Pipeline Basics#

This page describes the core runtime model behind MoDaCor pipelines: what a pipeline graph is, how data moves through ProcessingData, where sources and sinks fit, and what “partial rerun” means in operational terms.

Core building blocks#

Pipeline#

A MoDaCor pipeline is a directed acyclic graph of ProcessStep instances. In YAML, each step declares its module and upstream dependencies:

name: minimal_demo
steps:
  load_sample:
    module: AppendSource
    requires_steps: []
    configuration:
      source_identifier:
        - sample
      output_key:
        - sample

  poisson:
    module: PoissonUncertainties
    requires_steps:
      - load_sample
    configuration:
      with_processing_keys:
        - sample

Pipeline.from_yaml(...) turns that specification into a graph. During execution, the scheduler visits steps in topological order and only runs a step once all of its declared prerequisites are complete.

ProcessingData#

ProcessingData is the in-memory workspace shared by the pipeline. Every step reads from it, writes to it, or both.

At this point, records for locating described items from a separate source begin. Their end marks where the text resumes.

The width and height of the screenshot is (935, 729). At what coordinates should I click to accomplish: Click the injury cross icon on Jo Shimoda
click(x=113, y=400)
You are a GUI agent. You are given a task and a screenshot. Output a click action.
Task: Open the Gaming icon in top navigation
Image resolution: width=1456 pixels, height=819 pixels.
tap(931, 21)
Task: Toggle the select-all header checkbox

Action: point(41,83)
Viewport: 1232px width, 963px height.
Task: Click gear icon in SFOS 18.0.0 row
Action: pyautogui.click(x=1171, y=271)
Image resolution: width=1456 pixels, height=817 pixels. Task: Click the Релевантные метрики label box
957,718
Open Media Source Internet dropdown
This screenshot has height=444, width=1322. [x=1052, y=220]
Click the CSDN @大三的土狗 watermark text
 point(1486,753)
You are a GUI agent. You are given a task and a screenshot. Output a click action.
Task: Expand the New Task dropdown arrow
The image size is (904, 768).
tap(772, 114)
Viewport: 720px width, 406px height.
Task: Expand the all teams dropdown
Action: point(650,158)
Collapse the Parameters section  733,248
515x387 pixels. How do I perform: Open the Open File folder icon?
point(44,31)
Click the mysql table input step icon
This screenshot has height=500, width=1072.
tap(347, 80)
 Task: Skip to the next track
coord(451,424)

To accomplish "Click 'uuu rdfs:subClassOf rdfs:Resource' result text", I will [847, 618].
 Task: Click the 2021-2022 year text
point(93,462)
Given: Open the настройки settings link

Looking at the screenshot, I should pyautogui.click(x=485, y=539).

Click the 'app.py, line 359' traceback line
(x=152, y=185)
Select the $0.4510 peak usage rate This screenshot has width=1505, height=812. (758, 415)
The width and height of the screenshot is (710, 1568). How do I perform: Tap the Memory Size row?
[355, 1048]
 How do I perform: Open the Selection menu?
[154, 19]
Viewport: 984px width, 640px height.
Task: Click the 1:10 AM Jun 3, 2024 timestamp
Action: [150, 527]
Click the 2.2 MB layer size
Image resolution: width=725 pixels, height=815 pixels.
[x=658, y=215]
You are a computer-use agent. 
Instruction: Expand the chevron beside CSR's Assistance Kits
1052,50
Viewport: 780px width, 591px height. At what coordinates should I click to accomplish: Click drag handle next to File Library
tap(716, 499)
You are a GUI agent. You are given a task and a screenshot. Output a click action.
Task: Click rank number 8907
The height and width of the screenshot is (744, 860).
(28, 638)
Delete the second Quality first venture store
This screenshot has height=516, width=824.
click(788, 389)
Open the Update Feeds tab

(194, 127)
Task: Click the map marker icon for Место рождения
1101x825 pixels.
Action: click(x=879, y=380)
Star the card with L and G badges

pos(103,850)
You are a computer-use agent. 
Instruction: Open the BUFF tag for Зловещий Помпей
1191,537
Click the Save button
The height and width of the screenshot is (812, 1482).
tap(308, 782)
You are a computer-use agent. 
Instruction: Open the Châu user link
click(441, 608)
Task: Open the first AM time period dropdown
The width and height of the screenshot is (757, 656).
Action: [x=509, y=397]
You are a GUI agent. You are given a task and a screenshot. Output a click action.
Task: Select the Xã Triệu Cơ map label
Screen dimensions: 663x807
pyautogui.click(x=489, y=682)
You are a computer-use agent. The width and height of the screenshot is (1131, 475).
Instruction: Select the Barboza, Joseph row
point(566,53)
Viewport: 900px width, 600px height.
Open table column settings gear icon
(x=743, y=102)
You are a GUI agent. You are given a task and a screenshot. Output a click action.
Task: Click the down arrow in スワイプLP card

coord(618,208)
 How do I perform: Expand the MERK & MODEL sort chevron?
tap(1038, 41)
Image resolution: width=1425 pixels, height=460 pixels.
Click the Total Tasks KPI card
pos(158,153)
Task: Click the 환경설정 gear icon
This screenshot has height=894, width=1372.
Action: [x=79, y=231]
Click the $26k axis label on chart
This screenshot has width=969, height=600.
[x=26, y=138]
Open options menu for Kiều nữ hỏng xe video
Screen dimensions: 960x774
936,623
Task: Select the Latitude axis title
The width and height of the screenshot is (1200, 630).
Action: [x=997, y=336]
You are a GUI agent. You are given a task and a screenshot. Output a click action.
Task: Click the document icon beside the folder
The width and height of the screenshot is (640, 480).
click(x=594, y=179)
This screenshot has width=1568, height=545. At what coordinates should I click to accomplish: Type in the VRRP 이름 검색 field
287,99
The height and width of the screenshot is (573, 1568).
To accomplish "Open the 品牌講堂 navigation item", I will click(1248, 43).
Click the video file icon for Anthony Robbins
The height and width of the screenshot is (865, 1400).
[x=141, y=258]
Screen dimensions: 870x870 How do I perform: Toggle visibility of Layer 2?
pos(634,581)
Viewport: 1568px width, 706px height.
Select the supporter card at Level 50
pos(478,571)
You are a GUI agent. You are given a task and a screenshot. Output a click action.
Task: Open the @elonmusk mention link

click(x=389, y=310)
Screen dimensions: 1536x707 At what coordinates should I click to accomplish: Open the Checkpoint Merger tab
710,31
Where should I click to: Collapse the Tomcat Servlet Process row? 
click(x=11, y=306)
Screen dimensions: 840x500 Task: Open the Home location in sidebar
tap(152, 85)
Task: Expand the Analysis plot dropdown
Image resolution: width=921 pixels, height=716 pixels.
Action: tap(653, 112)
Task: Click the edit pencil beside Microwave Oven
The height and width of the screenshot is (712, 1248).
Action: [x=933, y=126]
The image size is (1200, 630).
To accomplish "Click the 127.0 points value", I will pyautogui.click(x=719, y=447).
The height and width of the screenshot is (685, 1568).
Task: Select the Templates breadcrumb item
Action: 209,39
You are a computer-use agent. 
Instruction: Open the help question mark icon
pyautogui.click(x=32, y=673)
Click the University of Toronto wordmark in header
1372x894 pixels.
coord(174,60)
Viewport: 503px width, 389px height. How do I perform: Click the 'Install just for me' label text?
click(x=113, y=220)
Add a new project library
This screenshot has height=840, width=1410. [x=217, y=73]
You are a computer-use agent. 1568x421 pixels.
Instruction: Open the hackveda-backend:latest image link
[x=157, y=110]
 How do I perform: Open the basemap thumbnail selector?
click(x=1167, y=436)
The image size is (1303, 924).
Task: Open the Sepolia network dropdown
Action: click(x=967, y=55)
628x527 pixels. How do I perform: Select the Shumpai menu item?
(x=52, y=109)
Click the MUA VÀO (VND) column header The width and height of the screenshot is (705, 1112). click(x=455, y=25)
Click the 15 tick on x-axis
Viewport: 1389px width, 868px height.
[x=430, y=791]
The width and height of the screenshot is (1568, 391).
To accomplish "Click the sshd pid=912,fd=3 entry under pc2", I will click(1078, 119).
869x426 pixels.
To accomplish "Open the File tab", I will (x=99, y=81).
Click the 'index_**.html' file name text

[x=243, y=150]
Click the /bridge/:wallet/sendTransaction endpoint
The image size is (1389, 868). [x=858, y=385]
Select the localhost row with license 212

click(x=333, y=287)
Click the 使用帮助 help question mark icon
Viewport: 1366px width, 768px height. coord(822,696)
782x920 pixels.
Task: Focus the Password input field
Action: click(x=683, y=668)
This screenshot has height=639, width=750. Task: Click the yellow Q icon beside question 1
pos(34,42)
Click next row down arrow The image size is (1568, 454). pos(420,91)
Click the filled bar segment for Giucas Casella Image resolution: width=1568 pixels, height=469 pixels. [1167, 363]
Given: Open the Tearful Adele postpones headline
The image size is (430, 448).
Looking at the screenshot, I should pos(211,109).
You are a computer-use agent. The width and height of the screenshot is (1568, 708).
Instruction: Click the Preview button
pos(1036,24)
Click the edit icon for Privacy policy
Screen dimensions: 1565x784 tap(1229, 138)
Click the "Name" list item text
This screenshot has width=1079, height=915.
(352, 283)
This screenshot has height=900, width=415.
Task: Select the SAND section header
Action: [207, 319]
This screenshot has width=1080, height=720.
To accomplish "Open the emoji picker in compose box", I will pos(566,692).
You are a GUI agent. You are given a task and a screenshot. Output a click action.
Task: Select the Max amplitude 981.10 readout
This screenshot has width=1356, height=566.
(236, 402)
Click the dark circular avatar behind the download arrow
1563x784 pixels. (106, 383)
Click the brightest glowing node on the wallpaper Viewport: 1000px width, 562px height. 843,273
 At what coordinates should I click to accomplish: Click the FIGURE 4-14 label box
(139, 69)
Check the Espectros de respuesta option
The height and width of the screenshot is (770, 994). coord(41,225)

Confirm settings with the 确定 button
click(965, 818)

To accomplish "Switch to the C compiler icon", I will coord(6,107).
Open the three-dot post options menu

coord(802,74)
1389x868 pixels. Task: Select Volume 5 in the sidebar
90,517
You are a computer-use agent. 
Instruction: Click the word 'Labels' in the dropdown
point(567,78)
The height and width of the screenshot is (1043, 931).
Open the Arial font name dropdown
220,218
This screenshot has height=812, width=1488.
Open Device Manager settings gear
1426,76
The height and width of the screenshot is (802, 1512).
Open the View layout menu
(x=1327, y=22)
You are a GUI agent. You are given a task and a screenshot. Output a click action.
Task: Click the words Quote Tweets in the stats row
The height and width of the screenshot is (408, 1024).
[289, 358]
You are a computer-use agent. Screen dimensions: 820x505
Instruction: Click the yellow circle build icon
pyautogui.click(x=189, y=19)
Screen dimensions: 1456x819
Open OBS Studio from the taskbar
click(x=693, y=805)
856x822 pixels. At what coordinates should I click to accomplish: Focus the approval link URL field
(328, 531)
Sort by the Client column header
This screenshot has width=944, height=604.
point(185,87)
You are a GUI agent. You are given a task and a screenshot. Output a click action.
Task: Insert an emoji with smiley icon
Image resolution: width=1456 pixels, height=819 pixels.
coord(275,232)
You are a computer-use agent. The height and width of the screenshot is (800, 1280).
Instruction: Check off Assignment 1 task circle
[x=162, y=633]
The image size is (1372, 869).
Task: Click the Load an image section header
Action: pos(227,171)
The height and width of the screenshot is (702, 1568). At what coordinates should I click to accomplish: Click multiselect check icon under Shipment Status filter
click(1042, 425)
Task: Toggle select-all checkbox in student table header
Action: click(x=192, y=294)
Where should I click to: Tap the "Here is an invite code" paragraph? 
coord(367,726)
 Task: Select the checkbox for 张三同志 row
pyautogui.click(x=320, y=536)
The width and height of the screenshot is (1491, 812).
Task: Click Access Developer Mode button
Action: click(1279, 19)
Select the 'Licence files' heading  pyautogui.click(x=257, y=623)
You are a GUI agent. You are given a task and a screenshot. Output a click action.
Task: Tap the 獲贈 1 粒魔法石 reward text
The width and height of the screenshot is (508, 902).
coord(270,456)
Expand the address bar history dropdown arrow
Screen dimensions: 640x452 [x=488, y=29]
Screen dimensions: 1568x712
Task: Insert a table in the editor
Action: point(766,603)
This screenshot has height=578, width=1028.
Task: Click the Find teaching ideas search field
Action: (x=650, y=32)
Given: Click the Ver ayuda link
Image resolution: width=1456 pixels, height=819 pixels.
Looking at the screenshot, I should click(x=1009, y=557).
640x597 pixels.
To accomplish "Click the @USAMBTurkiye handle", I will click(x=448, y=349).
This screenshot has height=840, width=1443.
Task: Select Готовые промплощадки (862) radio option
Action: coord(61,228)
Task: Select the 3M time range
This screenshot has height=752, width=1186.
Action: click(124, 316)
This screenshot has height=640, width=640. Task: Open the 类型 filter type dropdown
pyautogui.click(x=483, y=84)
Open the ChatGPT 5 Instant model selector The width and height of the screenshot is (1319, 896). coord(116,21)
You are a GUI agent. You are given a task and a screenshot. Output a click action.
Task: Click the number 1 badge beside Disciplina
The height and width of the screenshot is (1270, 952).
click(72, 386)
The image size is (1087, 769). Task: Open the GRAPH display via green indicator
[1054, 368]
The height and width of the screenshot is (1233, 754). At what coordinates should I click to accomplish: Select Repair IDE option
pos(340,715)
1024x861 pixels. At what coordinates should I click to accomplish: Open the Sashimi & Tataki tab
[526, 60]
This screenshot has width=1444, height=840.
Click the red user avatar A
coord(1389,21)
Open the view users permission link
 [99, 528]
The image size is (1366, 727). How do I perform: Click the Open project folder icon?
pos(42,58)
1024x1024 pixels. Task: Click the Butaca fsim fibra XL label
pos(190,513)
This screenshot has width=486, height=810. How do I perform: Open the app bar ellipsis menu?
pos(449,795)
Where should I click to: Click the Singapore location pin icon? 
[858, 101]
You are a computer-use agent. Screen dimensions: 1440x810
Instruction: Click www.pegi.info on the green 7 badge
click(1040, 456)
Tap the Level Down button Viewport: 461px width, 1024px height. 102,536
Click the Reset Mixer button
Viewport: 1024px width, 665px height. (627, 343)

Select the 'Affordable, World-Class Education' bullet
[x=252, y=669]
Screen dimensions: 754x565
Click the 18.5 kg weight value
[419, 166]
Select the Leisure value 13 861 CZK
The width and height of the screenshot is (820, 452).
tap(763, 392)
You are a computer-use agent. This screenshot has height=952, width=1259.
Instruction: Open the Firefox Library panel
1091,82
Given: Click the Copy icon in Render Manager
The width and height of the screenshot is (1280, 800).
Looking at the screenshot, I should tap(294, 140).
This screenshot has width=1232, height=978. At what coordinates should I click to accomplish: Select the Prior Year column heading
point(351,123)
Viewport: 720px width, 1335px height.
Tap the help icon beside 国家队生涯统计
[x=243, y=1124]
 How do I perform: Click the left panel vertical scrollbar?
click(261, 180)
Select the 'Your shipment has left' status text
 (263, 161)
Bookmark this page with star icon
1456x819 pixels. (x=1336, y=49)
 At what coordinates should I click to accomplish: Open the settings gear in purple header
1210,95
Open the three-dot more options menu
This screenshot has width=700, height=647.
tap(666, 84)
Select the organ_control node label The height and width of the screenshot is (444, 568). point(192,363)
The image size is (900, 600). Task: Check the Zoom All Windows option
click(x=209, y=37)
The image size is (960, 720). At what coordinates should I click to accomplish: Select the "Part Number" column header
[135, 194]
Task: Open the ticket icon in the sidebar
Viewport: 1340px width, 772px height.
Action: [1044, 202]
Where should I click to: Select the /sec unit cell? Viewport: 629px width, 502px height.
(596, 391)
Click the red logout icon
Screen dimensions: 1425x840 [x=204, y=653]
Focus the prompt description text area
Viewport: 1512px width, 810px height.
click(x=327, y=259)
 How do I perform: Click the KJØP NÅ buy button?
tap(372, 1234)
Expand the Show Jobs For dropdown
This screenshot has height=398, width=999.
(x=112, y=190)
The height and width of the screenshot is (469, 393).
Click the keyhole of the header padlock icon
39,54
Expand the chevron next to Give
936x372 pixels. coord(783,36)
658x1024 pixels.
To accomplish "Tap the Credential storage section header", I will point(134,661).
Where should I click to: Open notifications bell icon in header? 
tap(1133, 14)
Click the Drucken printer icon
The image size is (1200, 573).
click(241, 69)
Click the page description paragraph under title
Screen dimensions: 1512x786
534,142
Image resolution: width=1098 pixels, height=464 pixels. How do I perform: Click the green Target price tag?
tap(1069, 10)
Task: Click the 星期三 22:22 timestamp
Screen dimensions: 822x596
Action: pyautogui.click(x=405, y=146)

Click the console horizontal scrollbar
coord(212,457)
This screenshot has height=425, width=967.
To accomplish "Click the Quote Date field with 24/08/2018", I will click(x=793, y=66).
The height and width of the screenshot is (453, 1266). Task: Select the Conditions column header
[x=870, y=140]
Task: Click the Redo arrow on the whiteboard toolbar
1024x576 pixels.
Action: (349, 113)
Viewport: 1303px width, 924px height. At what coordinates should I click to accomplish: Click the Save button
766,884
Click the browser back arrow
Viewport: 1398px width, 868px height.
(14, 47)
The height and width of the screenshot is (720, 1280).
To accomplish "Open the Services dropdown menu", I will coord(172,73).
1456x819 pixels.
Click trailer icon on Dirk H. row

It is intentionally structured so the pipeline can preserve intermediate results for debugging, traceability, and partial reruns.

The hierarchy is:

  • ProcessingData: mapping of bundle keys such as sample, background, or result

  • DataBundle: mapping of named data products within one bundle

  • BaseData: the actual array-like data plus metadata

In practice, a path like /sample/signal/signal means:

  • bundle key: sample

  • BaseData entry: signal

  • leaf attribute inside that BaseData: signal

BaseData#

BaseData stores the numerical payload and the metadata required for traceable correction work:

  • data arrays

  • units

  • uncertainties

  • axes / rank metadata

  • optional weights and masks

This is why MoDaCor can run a correction step and still explain what happened to units and propagated uncertainties at each stage.

Sources and sinks#

MoDaCor separates external I/O from the pipeline graph itself.

Sources#

IoSources is a runtime registry of named inputs such as sample, background, or defaults. A source registration binds:

  • a reference name

  • a concrete source type such as HDF, YAML, or CSV

  • a resource location

  • optional reader-specific kwargs

Sources can enter the system in two ways:

  • directly through the CLI or runtime API, which is how the session-based runtime service works

  • through pipeline steps such as AppendSource, which pull data from the IoSources registry into ProcessingData

This separation is useful operationally: the same pipeline can be reused while the actual file paths change from run to run.

Sinks#

IoSinks works the same way for outputs. A pipeline may emit results through a registered sink such as CSVSink, or the runtime/CLI layer may export the final ProcessingData snapshot directly, for example through the shared HDF export path used by write_hdf.

Execution modes#

Full run#

A full run starts from a clean execution context and processes the whole graph. This is the default safest mode when:

  • there is no previous ProcessingData snapshot

  • the pipeline configuration changed

  • the scope of the input change is unclear

Partial run#

A partial run is only possible when a previous ProcessingData snapshot exists. The runtime service uses changed_sources and changed_keys to find the dirty part of the graph.

The current policy is conservative:

  1. Find steps that reference the changed source or processing key.

  2. Expand that set to all downstream descendants.

  3. Reuse the prior ProcessingData snapshot.

  4. Execute only the selected dirty subgraph in topological order.

This keeps unaffected upstream work intact while ensuring downstream results are recomputed consistently.

Auto mode#

auto mode tries a partial rerun first and falls back to a full rerun if the partial execution fails. This is mainly an operational convenience for long-lived sessions where new data arrives repeatedly but robustness matters more than forcing a partial path.

Runtime-service session model#

The runtime API wraps pipeline execution in a PipelineSession. A session keeps:

  • the pipeline YAML

  • registered sources

  • tracing configuration

  • the latest ProcessingData

  • run history and error state

That session state is what enables:

  • incremental source updates via the API

  • dry-run invalidation previews

  • partial reruns against prior results

  • readiness metrics such as active runs and error-state sessions

Partial rerun behavior in practice#

When an operator updates a source like sample, the typical sequence is:

  1. Update the source registration in the session.

  2. Call /process with mode="partial" or mode="auto".

  3. Let the runtime service compute the dirty step set.

  4. Reuse the prior ProcessingData for unaffected parts of the graph.

  5. Record run metadata including dirty steps, skipped steps, durations, and any fallback reason.

That means MoDaCor treats partial reruns as a graph-selection problem, not as a special alternative pipeline definition.

Operational implications#

  • Prefer stable bundle keys such as sample and background; partial rerun detection depends on them.

  • Use changed_keys when only a specific product changed and the dirty set can be narrowed further.

  • Keep source registration external when file locations change frequently.

  • Use dry-run before automating partial reruns against new instruments or new pipeline structures.

The companion pages runtime_service_api and backlog describe how these concepts surface in the API and how the runtime service is evolving.